Already early in my career I was confronted very frequently, after thoroughly preparing a project including an action plan, budget and suggested timing, with the question “What does the competition do?”. Surely a very demotivating question for a young ambitious manager and it took a while to see the validity of the question and the wisdom of keeping an eye on the competition. Keeping an eye on the competition, or using surveys to find prevailing practices in the industry can be a very useful tool to ensure you know what you are up against. When the competition is in the same economic turmoil as your company and not more successful the question also needs to be asked if it is wise to follow that competition or rather to learn what they do and then avoid that path as it apparently does not work well.

Most surveys present averages or summaries of the actual information.
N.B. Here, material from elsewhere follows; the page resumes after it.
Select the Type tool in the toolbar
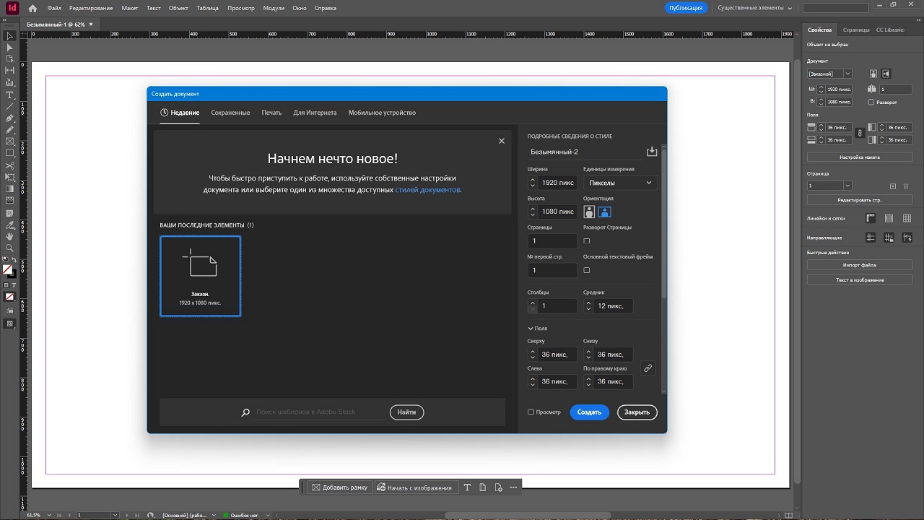This screenshot has width=924, height=520. (9, 95)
You will need to understand the details, background of the participants, circumstances in the industry and the spread or distribution of the entries to have a successful tool to guide you.

Best practices, when they actually represent most common practices, can be a sign of intellectual laziness. You may fail to explore the actual unique best practice for your situation.  Here is a quote from W. Carroll (Bill) Munro, marketing director, PepsiCo   “Imitation is the sincerest form of collective stupidity.” . By definition surveys will bring you old news; salaries paid last year, benefits offered last year, etc. or plans that are uncertain will ever actually materialize, like salary increase prognosis for next year or planned capacity expansion. You will need to have a view on real time live data in order to know your competition’s moves and then question it, evaluate it, adapt it and when you are satisfied, go and seek support at the appropriate levels to adopt it.

Failure to adapt. What works in one company will not likely work in yours unless the practice is customized for your culture, environment, and people. Tailor any lesson from others to fit your unique situation.

Failure to adopt. A borrowed process or tool won’t work unless you have commitment from leadership and those responsible for using it. Be sure you have full support before you implement.